Example Create Request

# Example Request
curl --request POST \
    --url https://$ROCKSET_SERVER/v1/orgs/self/snapshots \
    -H 'Authorization: ApiKey $API_KEY' \
    -H 'Content-Type: application/json' \
    -d '{
    "collection_rrn": "rrn:col:usw2a1:a9999999-888c-77e6-55cb-f44444f3eb22",
    "description": "Collection backup snapshot",
    "expiration_time_millis": 1694472848129
  }'
# Example Response { "data": { "rrn": "rrn:snap:usw2a1:1111a111-bb32-44a4-2222-911223eddda4", "created_by": "[email protected]", "created_by_apikey_name": "test_api_key", "description": "Collection backup snapshot", "created_at": "2023-09-13T00:36:21Z", "collection_rrn": "rrn:col:dev-usw2a1:a9970573-368c-48e6-99cb-f65399f4eb56", "status": "REQUESTED", "expiration_time_millis": 1694566333033, "size_bytes": 999876543 } }

Creating a snapshot will put the snapshot into a REQUESTED state. You must wait until snapshot state is changed to CREATED before it is eligible to be restored from. You can list all snapshots and their statuses by querying the snapshot endpoint.

Example List Request

# Example Request
curl --request GET \
    --url https://$ROCKSET_SERVER/v1/orgs/self/snapshots \
    -H 'Authorization: ApiKey $API_KEY'
# Example Response { "data": [ { "rrn": "rrn:snap:usw2a1:1111a111-bb32-44a4-2222-911223eddda4", "created_by": "[email protected]", "created_by_apikey_name": "test_api_key", "description": "Collection backup snapshot", "created_at": "2023-09-13T00:36:21Z", "collection_rrn": "rrn:col:dev-usw2a1:a9970573-368c-48e6-99cb-f65399f4eb56", "status": "REQUESTED", "expiration_time_millis": 1694566333033, "size_bytes": 999876543 }, { "rrn": "rrn:snap:usw2a1:2222a222-bb33-55a6-7777-888888eddda9", "created_by": "[email protected]", "created_by_apikey_name": "test_api_key", "description": "Collection backup snapshot", "created_at": "2023-09-13T02:37:21Z", "collection_rrn": "rrn:col:usw2a1:a8888888-228c-55e6-99cb-f77788f5eb44", "status": "CREATED", "expiration_time_millis": 1694466193032, "size_bytes": 9999999 } ] }

Restoring Collections

Restoring a snapshot materializes all the data referenced by a snapshot into a brand new collection that has it’s own copy of all the data. Changes made to the to source collection will not effect the restored collection and vice versa. The newly created collection will also not be connected to any streaming ingest sources.

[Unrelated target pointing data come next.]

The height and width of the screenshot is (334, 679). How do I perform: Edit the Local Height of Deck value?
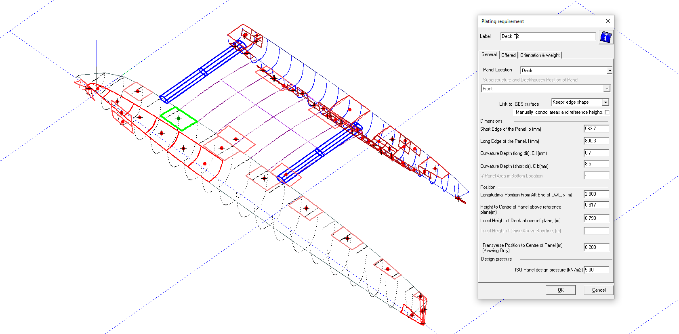click(x=596, y=219)
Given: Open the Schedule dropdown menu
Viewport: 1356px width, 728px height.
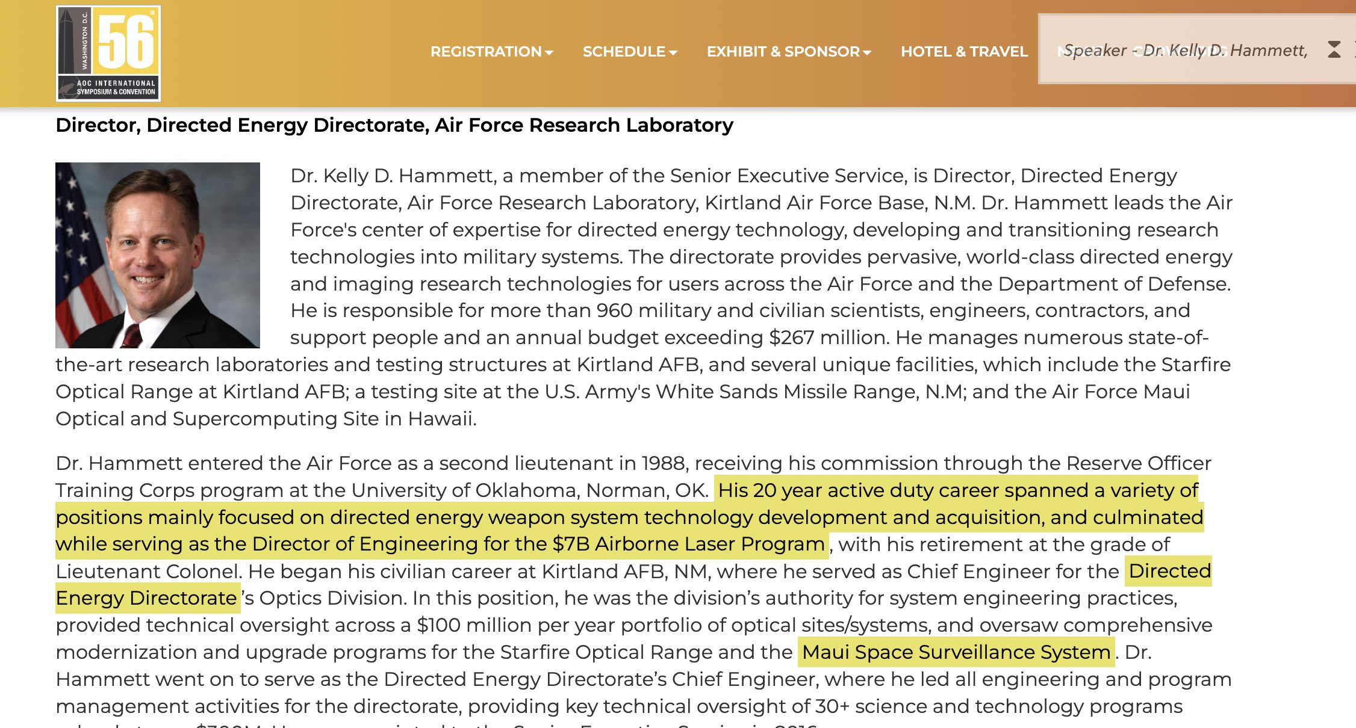Looking at the screenshot, I should (629, 52).
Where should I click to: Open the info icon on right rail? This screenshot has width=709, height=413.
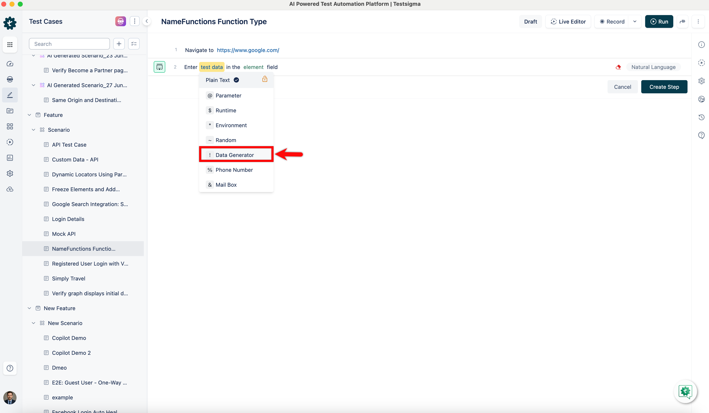click(701, 45)
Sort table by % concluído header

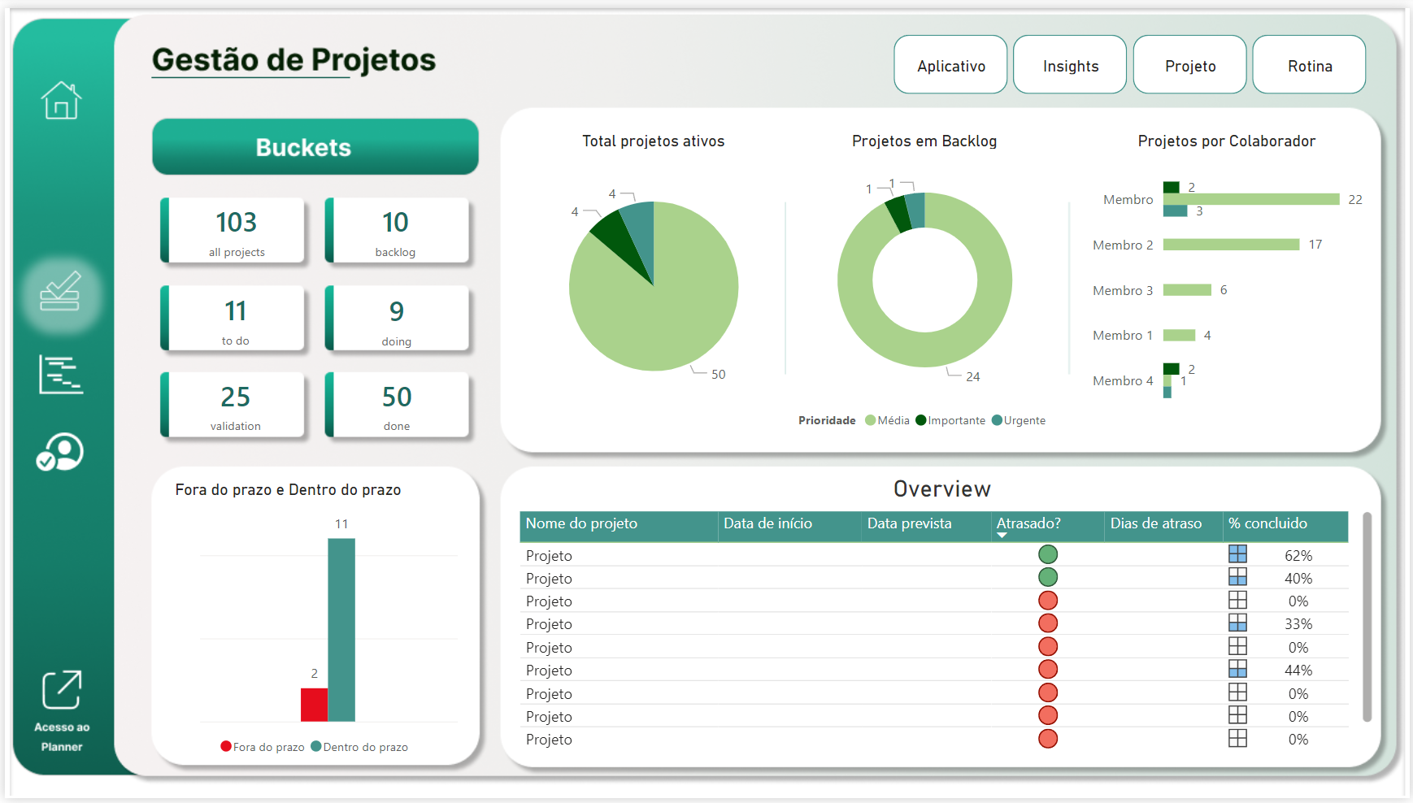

It is possible to connect a streaming source to the restored collection. But do note that when connecting to a streaming source all the documents from the source will be re-ingested in a streaming fashion. For instance, connecting to an S3 source will result in all the S3 objects in the path being re-ingested.

For collections with retention set, the retention settings cannot be modified when restoring. This is because when the collection is created, it is clustered by a time interval relative to the retention period. In order to change the retention period, the collection will need to be recreated and reindexed to ensure that the data is clustered on the new time interval. Restoring does not reindex. When a collection is restored, all the documents who’s _event_time is older than the retention period will be dropped.

As restoring a collection requires making a full copy of the data, this is not instantaneous but it is significantly faster than re-ingesting a collection you need to recover. Furthermore, to restore a collection larger than 10TB please contact Rockset Support first. When fully restored, this new collection will be queryable and modifiable like any other Rockset collection.

# Example Request
curl --request POST \
    --url https://$ROCKSET_SERVER/v1/orgs/self/ws/$WORKSPACE/collections \
    -H 'Authorization: ApiKey ' \
    -H 'Content-Type: application/json' \
    -d '{
    "name": "restored_collection",
    "sources": [
      {
        "snapshot": {
          "source_snapshot_rrn": "rrn:snap:usw2a1:22f3333a-f4ac-5555-6c77-8bbac99d0ad1"
        }
      }
    ]
  }'
# Example Response { "data": { "created_at": "2023-09-13T00:59:26Z", "created_by": "[email protected]", "rrn": "rrn:col:usw2a1:c60f05fb-b08e-4715-b369-70d03b600e67", "name": "restored_collection", "workspace": "commons", "status": "CREATED", "sources": [ { "s3": null, ... "snapshot": { "source_snapshot_rrn": "rrn:snap:usw2a1:22f3333a-f4ac-5555-6c77-8bbac99d0ad1" }, "system": null, "status": null, "format": null, "format_params_csv": null, "format_params": null, "preview_source_id": null, "ingest_transformation": null, "integration_id": null, "initial_dump_done": null, "parent_id": null, "source_object": null, "ingester_version": null, "suspended_at": null, "resume_at": null, "seqno": null } ], "field_mappings": [], "field_mapping_query": { "sql": "" }, "field_partitions": [], "clustering_key": [], "aliases": [], "field_schemas": [], "ingest_virtual_instance_id": "2bb1cccc-68dd-4e9a-83gg-h7i8j6jlmnop", "read_only": false, "storage_type": "HOT", "storage_compression_type": "LZ4", "created_by_apikey_name": "test-key", "insert_only": false } }